Dados de entrada:
-----

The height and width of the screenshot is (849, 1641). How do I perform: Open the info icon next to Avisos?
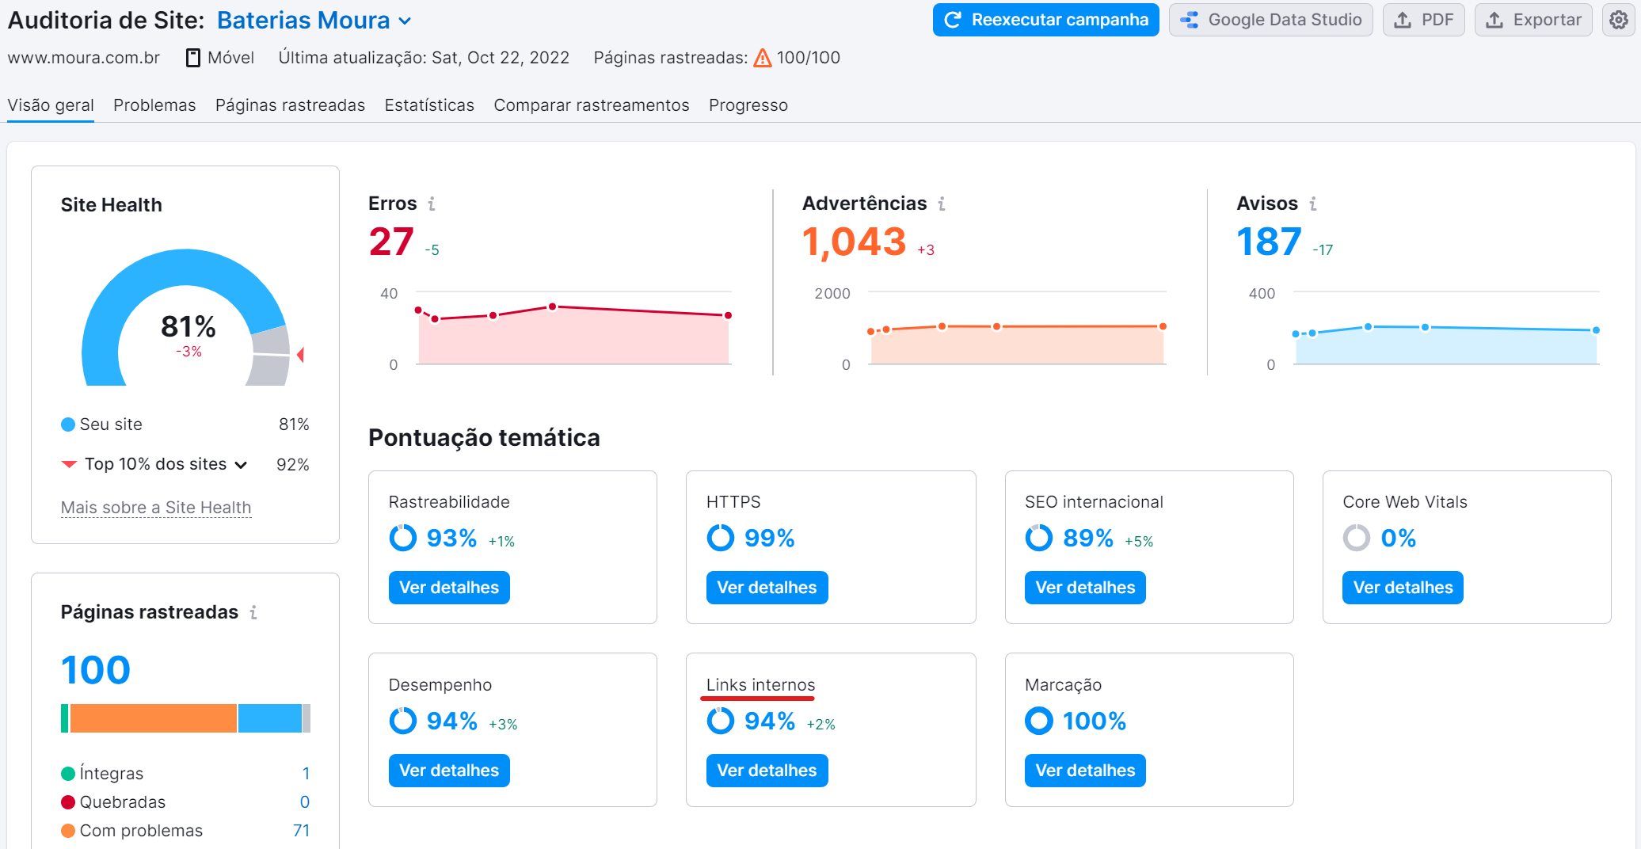pos(1314,204)
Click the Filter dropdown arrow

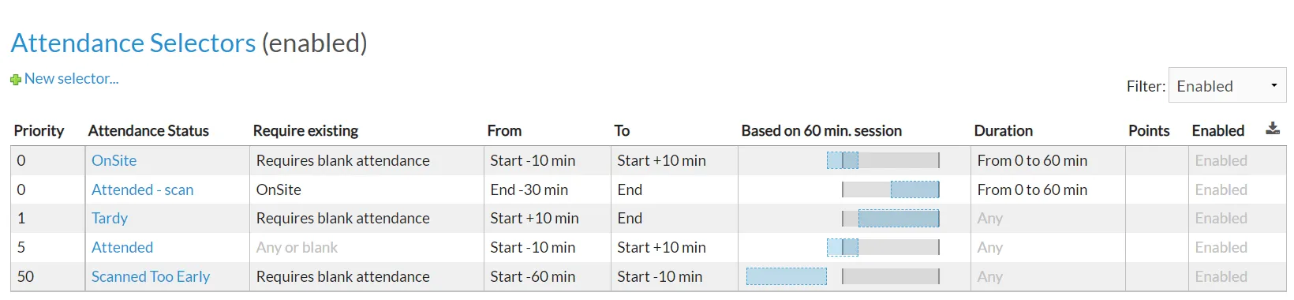click(x=1273, y=85)
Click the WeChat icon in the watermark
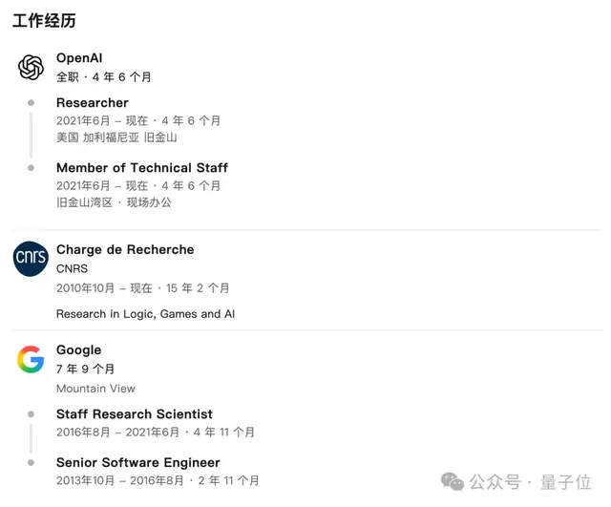The image size is (611, 507). pos(455,482)
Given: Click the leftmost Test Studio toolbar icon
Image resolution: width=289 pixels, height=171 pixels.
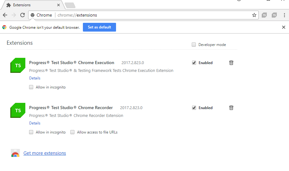Looking at the screenshot, I should [x=264, y=15].

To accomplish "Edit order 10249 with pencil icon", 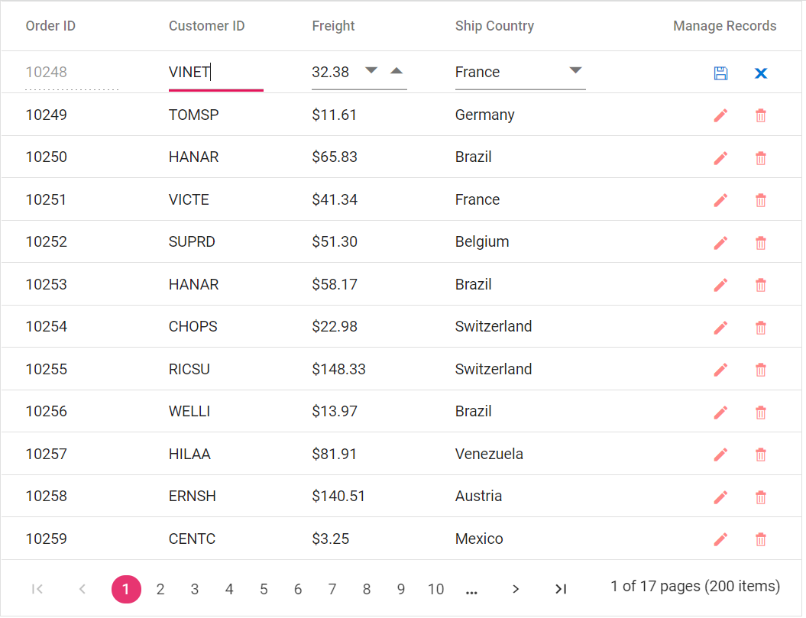I will 720,115.

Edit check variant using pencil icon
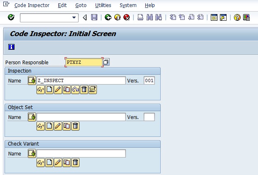tap(58, 163)
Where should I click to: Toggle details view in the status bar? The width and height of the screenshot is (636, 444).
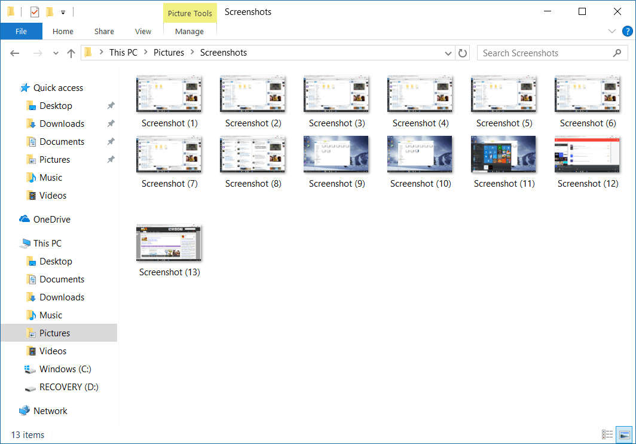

-----

Requisitos da tarefa:
Transcreva sem alterações as linhas dos registros acima, começando pela linha que contém "Edit check variant using pencil icon" e seguindo até o fim dos registros, com as duas pontas incluídas. Deixe as imagens de fora da resposta.

Resultado da tarefa:
Edit check variant using pencil icon
tap(58, 163)
Where should I click to: Toggle details view in the status bar? The width and height of the screenshot is (636, 444).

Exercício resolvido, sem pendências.